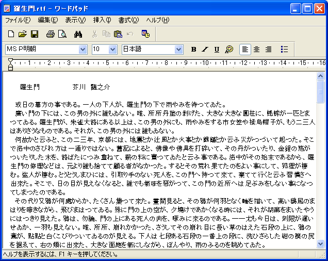
Task: Save the document using floppy disk icon
Action: pos(35,34)
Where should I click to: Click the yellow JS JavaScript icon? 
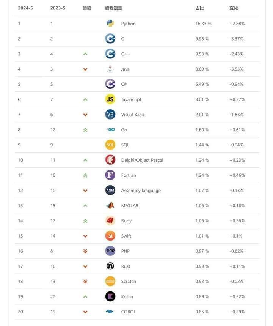click(x=110, y=99)
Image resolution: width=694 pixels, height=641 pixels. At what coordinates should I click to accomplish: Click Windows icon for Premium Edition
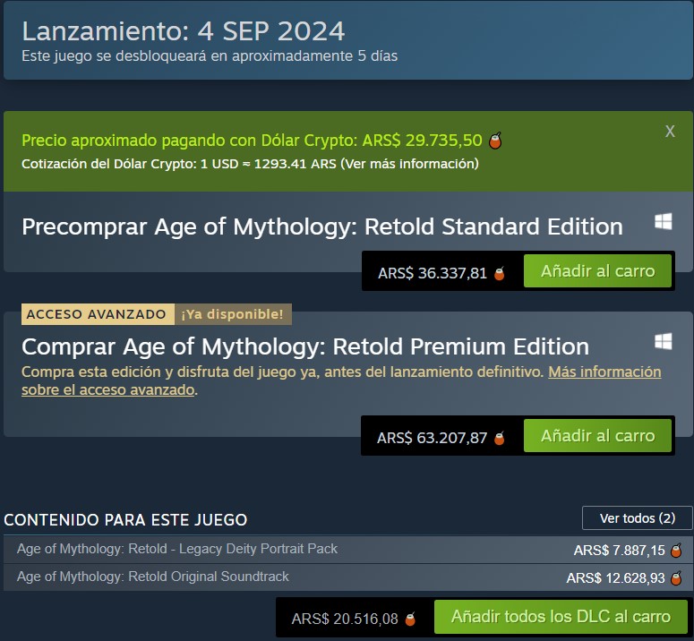(x=664, y=342)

****************************************

Pull out each line in the material above that contains the word "should", and leave out all other lines.

TASK RESULT |
Where should I click to: Click the yellow JS JavaScript icon? 
Image resolution: width=694 pixels, height=641 pixels. At what coordinates should I click to accomplish: Click Windows icon for Premium Edition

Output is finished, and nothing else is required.